Oldukça dağınık ve geniş bir alana yayılması muhtemel olan bu iletim hattında değerlerin okunduğu uç noktalardan merkeze güvenilir bir veri aktarımı yapılabilmesi için Ethernet, fiber optik veya kablosuz haberleşme altyapısının kullanılması gerekir. Gönderilen veri hacmi büyük bant aralığı gerektirmeyeceğinden fiber optik altyapı, bu tür bir uygulama için gereksiz ve oldukça yüksek bir maliyet ortaya çıkaracaktır. Ethernet kablolama, fiber optik altyapıya kıyasla daha az maliyetli olsa da, bu dağınık yapıdaki uç noktalar ile merkez arasında güvenilir bir haberleşme altyapısının sağlanmasının zaman, emek ve kaynak maliyeti yine yüksek olacaktır. Öte yandan hücresel haberleşme, hâlihazırda altyapı GSM operatörleri tarafından sağlanmış olduğundan ek bir altyapı masrafı ortaya çıkarmaz. Dolayısıyla su dağıtım ve kontrol sistemleri gibi geniş alanlara yayılan uygulamalarda uç noktalar ile merkez arasında veri aktarımında hücresel haberleşme en maliyet etkin yöntem olarak öne çıkmaktadır.

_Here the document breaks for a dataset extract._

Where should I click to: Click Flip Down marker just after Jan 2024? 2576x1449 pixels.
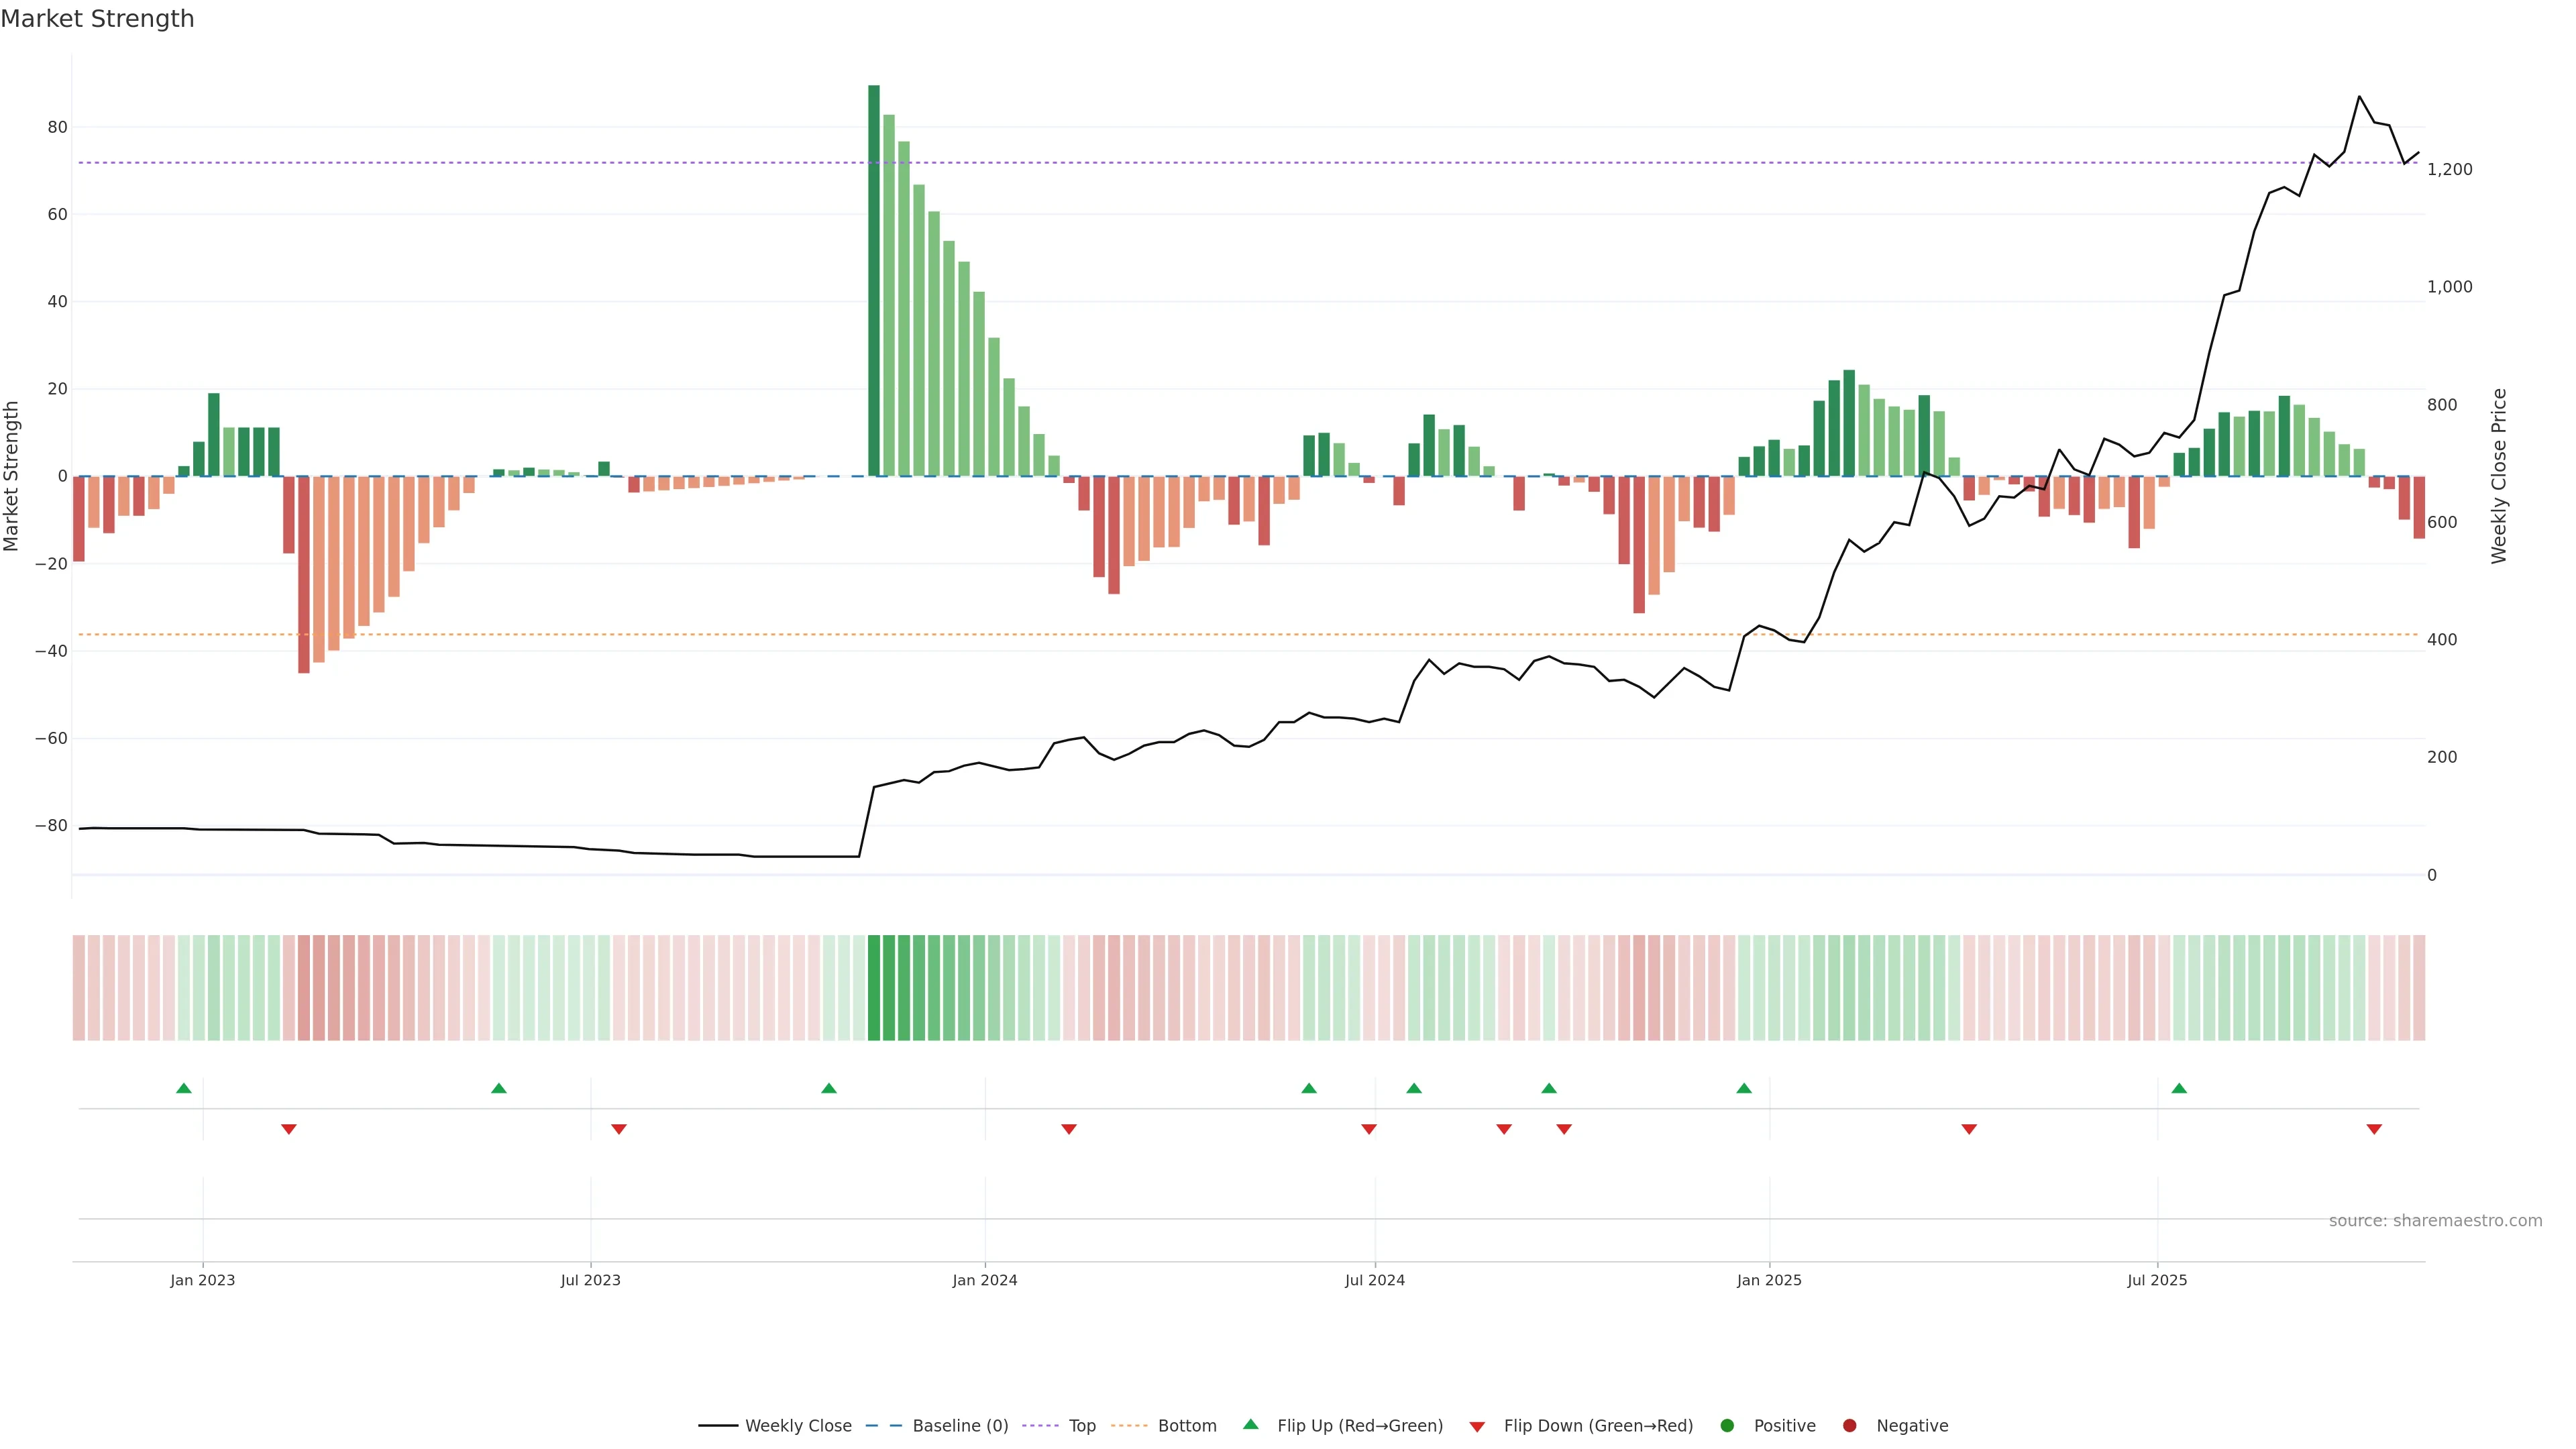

Su temin ve dağıtım sistemlerinde güvenilir bir kablosuz haberleşme altyapısını güvenceye alacak iki etkili hücresel haberleşme çözümü sunmak mümkündür. Bunlardan ilkinde uç noktalarda PLC, datalogger, veri aktarımı gibi birçok görev tek bir cihazla halledilebilirken ikincisi ise hâlihazırda PLC ve datalogger gibi işlevleri üstlenen cihazların bulunduğu bir sistemde veri aktarımını en kolay, verimli ve kesintisiz biçimde, maliyeti de en aza indirerek sağlamayı amaçlar. Her iki çözüm de kullanıcılara önemli avantajlar sağlamaktadır.